Requirement 1
Say whether each statement agrees with the excerpt on grouping molecules by elemental composition, answering yes or no and quoting the words of the excerpt that decide it. (a) "CHONS" is one of the listed classes. (b) The code leaves "15N" in the formula. (c) The first name printed is "molecular_formula".
Requirement 2
Please copy the stretch of the excerpt on grouping molecules by elemental composition from "We can also" through "(13C, 34S, etc.)".
Requirement 3
Write what comes next in the excerpt on grouping molecules by elemental composition, starting after its last line.

Extracted text
We can also group the molecules based on the elemental composition, i.e. “CHO”, “CHONS”, “CHONP”, “CHONPS” classes
mol =
mol %>%
mutate(
# we need to drop any isotopic info (13C, 34S, etc.)
El = str_remove_all(molecular_formula, "13C"),
El = str_remove_all(El, "34S"),
El = str_remove_all(El, "17O"),
El = str_remove_all(El, "18O"),
El = str_remove_all(El, "15N"),
# remove any numbers from the formula to get just the elements
El = str_remove_all(El, "[0-9]"),
El = str_remove_all(El, " "))
names(mol)
## [1] "molecular_formula" "C" "H"
## [4] "O" "N" "P"
## [7] "S" "AImod" "NOSC"

Data section
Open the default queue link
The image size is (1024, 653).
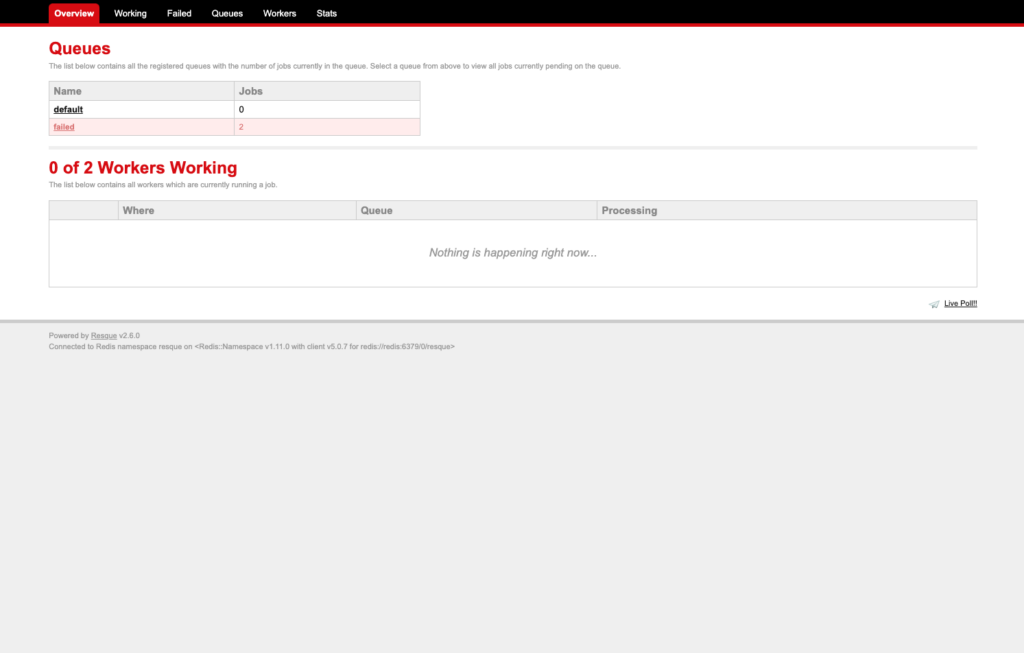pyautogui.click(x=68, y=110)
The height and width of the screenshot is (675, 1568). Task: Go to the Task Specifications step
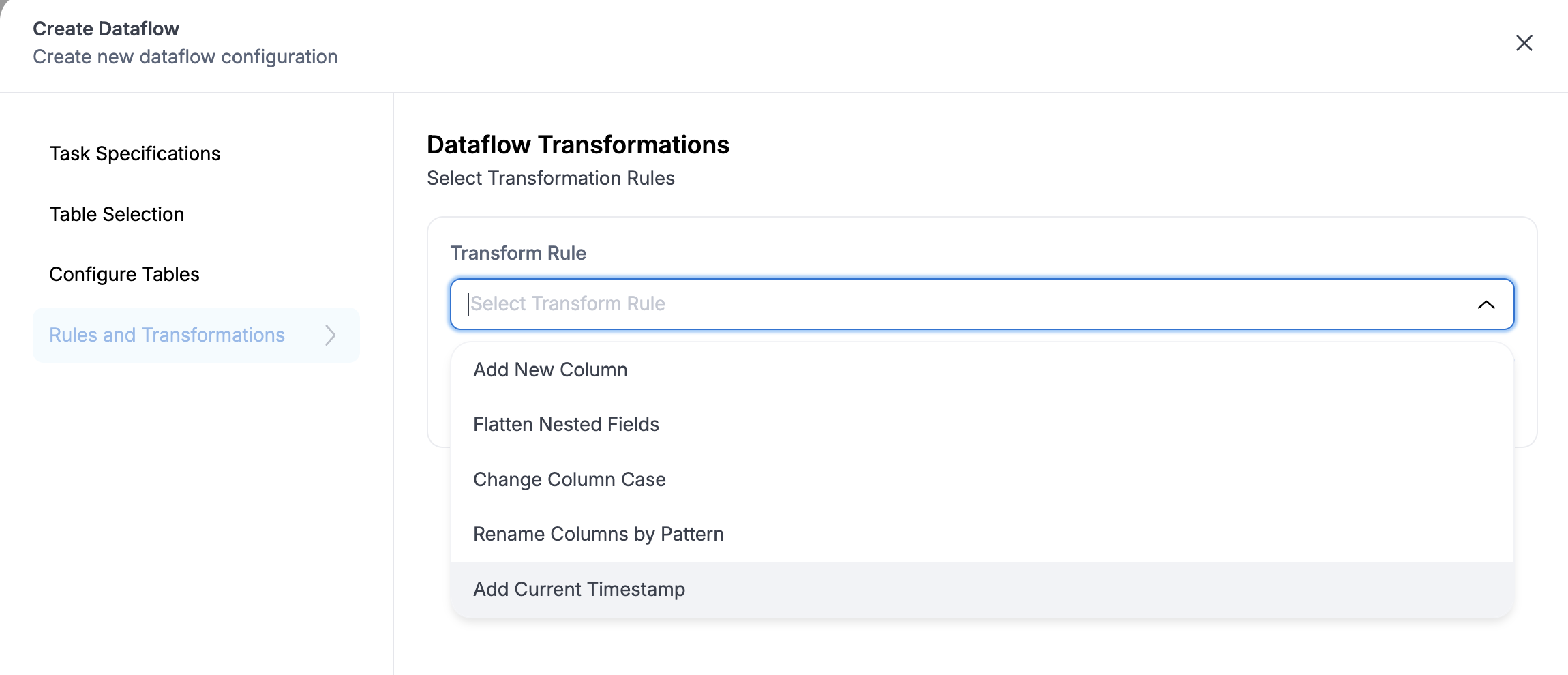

Expected answer 1
(a) Yes: “CHO”, “CHONS”, “CHONP”, “CHONPS” classes
(b) No: El = str_remove_all(El, "15N"),
(c) Yes: ## [1] "molecular_formula"

Expected answer 2
We can also group the molecules based on the elemental composition, i.e. “CHO”, “CHONS”, “CHONP”, “CHONPS” classes
mol =
mol %>%
mutate(
# we need to drop any isotopic info (13C, 34S, etc.)

Expected answer 3
## [10] "GFE" "HC" "OC"
## [13] "El"
Next, we assign classes (aromatic, aliphatic, etc.). These are Van Krevelen classes, typically assigned based on the H/C, O/C, and AImod indices. We calculate three sets of classes; users can use any of these, or assign their own classes as appropriate.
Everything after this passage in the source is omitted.